The Sacramento Bee’s California Influencers are largely in agreement that whichever of the two parties is able to mobilize its strongest supporters to vote will win the contested House of Representatives seats here.
But while most Influencers believe that Democratic candidates will benefit from a significant enthusiasm advantage in deep-blue California, the volatile political landscape makes that less than certain.
Angie Wei, California Labor Federation chief of staff, believes that Democrats will be sufficiently energized to turn out in high numbers – for one very specific reason. “The president isn’t on the ballot, but he’s the biggest thing to drive this election,” Wei said. “How many people who resist this president’s policies and character will turn out to vote?”
“Trump won in a ‘send a message’ election. It appears that this too will be a ‘send a message to Trump’ election in California,” agreed David Townsend, founder of TCT Public Affairs. “Democratic candidates will be wise to never mention Trump and stay focused on the critical issues and concerns of the voters in their district. But the shadow of Trump will be there.”
But California Republican Party Chairman Jim Brulte is unconvinced. “The most important thing to watch is the enthusiasm gap...if there is one,” Brulte said. “Early in the year Democrat voters were more enthusiastic than GOP voters....by the primary the Gap closed. It remains closed.”

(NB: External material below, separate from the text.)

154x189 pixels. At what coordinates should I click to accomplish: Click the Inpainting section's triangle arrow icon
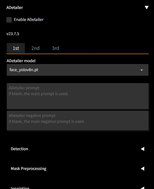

Several Influencers pointed to evidence of increased engagement by demographic groups that historically have turned out in smaller numbers in previous midterm elections.
“We are seeing heightened levels of civic mobilization among women, young people, Latinos and other people of color. They are enthusiastic, energized and motivated to participate,” said Monica Lozano, president and CEO of the California Futures Foundation.

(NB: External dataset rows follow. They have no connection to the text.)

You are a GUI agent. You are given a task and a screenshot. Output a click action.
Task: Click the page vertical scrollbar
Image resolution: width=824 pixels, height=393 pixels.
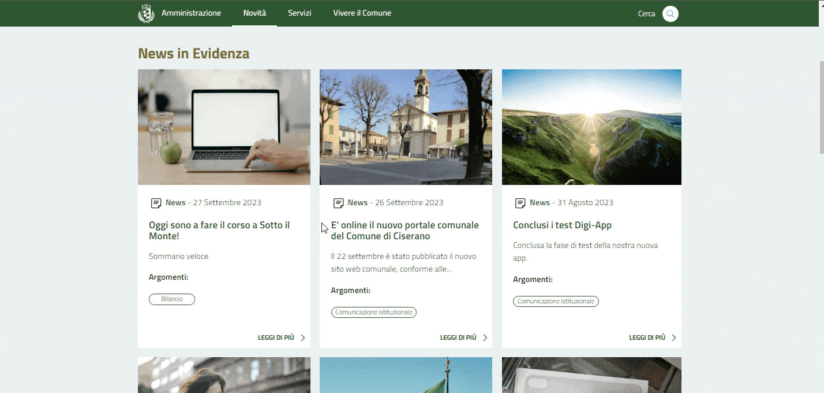click(x=822, y=107)
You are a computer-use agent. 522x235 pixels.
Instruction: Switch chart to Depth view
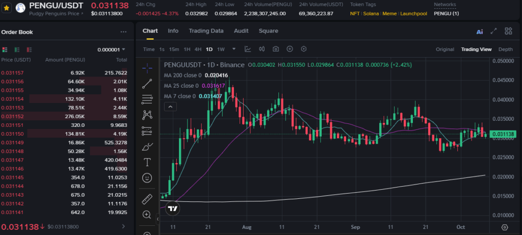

“Could it be actually possible that there could be our own version of a blue wave in historically red districts driven by women in the (congressional) districts won by Hillary Clinton in 2016?” asked Rosalind Hudnell, former chair and president of the Intel Foundation. “I’m going to be watching to see … whether California begins to see increased national interest for being a key influencer in Democrats taking back the House.”
Democratic campaign consultant Catherine Lew cited the battle over Supreme Court nominee Brett Kavanaugh as an added motivator for female voters, even suggesting a “#WatchOutBoys” hashtag.

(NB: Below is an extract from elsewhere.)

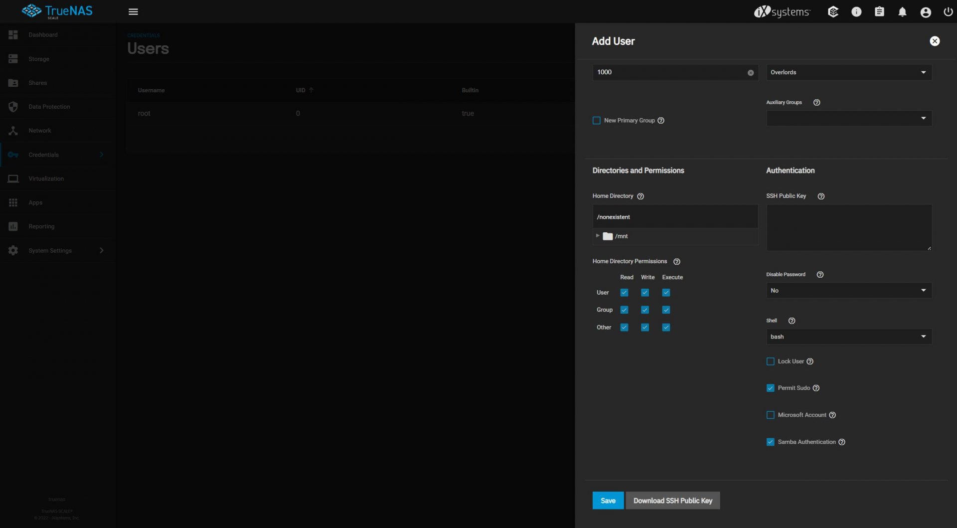Open Storage in the sidebar
The image size is (957, 528).
pyautogui.click(x=39, y=59)
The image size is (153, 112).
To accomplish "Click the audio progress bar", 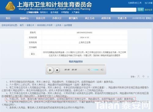I will 76,65.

“Whether in 1992 or 2018, hell hath no fury like a woman wronged. The reaction to the Kavanaugh hearings and reactions from women are a wild card dynamic to watch for going into this election cycle,” Lew said. “Following Anita Hill’s testimony 27 years ago, California became the first state in the nation to be represented in the Senate by two women. … 2018 could very well be another bellwether for Democrats and female candidates.”
Other Influencers agreed that the Supreme Court battle would motivate large numbers of voters, but foresaw a broader impact across the political spectrum.
“After a day of hearings on the nomination of Brett Kavanaugh to the Supreme Court, one could assume that there is sufficient anger to motivate voters on both sides” said Chet Hewitt, president and CEO of the Sierra Health Foundation.
“The Kavanaugh debacle makes for fairly disgusting theatre, but will probably serve only to increase voter turnout on both sides,” agreed Howard Jarvis Taxpayers Association President Jon Coupal. “Probably a wash.”
Chad Peace, founder and president of IVC Media, argued that voter anger would drive many Californians in less predictable directions.
“Hyper-partisan politics is a natural and predictable consequence of consultants from both sides of the aisle using the same playbook for decades: divide the electorate and turn out their respective base,” Peace said.
“Watch for candidates that are willing to buck the nationalized political narratives.”
And many Influencers offered guidance on what to watch for to determine the likely outcome of the most closely contested House races in the campaign’s final weeks.
“The ground game makes the difference,” said Sierra Club California Director Kathryn Phillips. “Advertising, free media, rallies and debates all play an important role. But the thing that will flip districts is how many volunteers on the ground, knocking on doors or making phone calls.”
“The money. Where it’s coming from and where it’s going.” said KCRW Los Angeles radio host Madeleine Brand.
“The midterms are almost as expensive this year as a presidential year.”
Dan Schnur, a veteran analyst and longtime participant in California politics, is director of the California Influencers series for The Sacramento Bee and McClatchy.